I couldn’t meet with the resident lama at Sakya Monastery of Tibetan Buddhism, who was very close to the Dalai Lama, I was told. While waiting, I reread David-Neel’s description of the chöd ritual with the thighbone trumpet. I was about to let her go, send her home. What was it I still needed to learn from her?

Like her, I had been in exile all those years—from myself. Living a life for others. Living another’s life. Hidden among foreign objects, belonging to a person who was fascinated by me but did not know what I was, or how to use me for good. Like her, I had to return home—to myself. And what did that mean, I wondered?
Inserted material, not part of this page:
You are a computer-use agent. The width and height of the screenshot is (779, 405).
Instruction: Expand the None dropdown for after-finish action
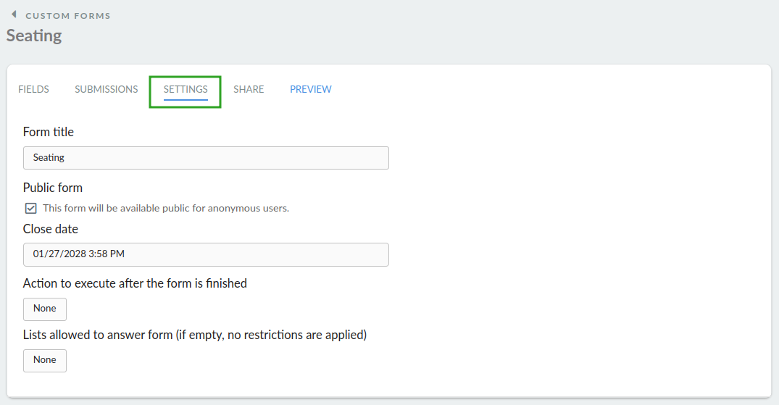click(45, 309)
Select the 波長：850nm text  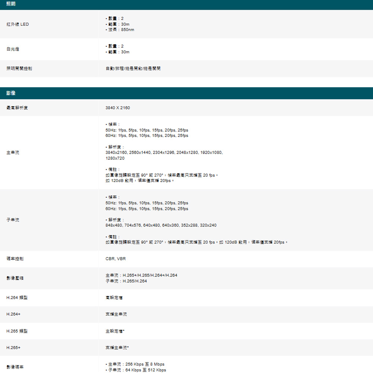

I read again and again David-Neel’s description of the end of the ritual, when the celebrant says to the demon, how once the dismembered and bloody celebrant is being devoured by the destructive forces, feeding them with his or her being, sacrificing or offering herself for the good of their existence, she must travel farther. How in the final act she must renounce her sacrifice itself, realize it is an illusion created by her pride, and that she has nothing to renounce, that “he has nothing to give away, because he is nothing.” The heap of bones she has been reduced to is but a symbol of the destruction of her phantom “I.” This “relinquishment” of the elation the celebrant experiences at “my sacrifice” closes the ritual, with the sacrifice completed, the celebrant having offered up the whole self, the spirit as well as the body.

And then I knew: I had to give up my self, my spirit as well as my body. I had to let go of all that I had created and clung to in the last 21 years—a family of my own that I had created that was loving not violent, joyful not destructive. And I had to let go of the sacrifices I had made to create and nurture such a sheltering family. Had I expected a reward for my investment of time and effort and care? A cohesive family unity that would endure until I died? Freedom from anxiety and care? Had I expected gratitude? Acknowledgment that would feed my pride? All that was nothing. I was nothing. I had nothing to give, nothing to lose but my little self that clung to demons and idols, outside and in. I was nothing. I was emptiness. There was my freedom. Everything is given. Everything is found.


At the monastery I was ushered into the lama immediately. I sat down across from him in his study, the bone on my lap. I told him where I had bought it, how long I had had it, and that I wanted to return it. Three minutes. No more. Yet in that brief telling I was aware of the fullness of pride. Look at this noble gesture I am making, what I am giving up, sacrificing for the good of you community.

The lama listened, smiling and nodding. He knew what I was up to. And he knew I would see it soon enough. I don’t recall him saying anything. Suddenly, we both stood up and I handed him the thighbone trumpet. He took it from me, smiled and nodded again, and I left. As I approached the door at the far end of the hall, I heard his robes swishing behind me. And the sound of the trumpet rang out. Full. Clear. Joyous. And in the silence that followed I heard the lama laugh.

That laugh woke me up more than the blast of the trumpet. His lightness stirred my heart, rang in my bones. His delight, like that of a child, tickled me. He was not warning evil spirits away. He was not calling demons to him. He was rejoicing in a friend returning home, ready for whatever work she was called to do.

And then I was out in the sunshine, the lama’s mirth a fragrance around me, my little self cracked by laughter, my ego slain yet again, heading home.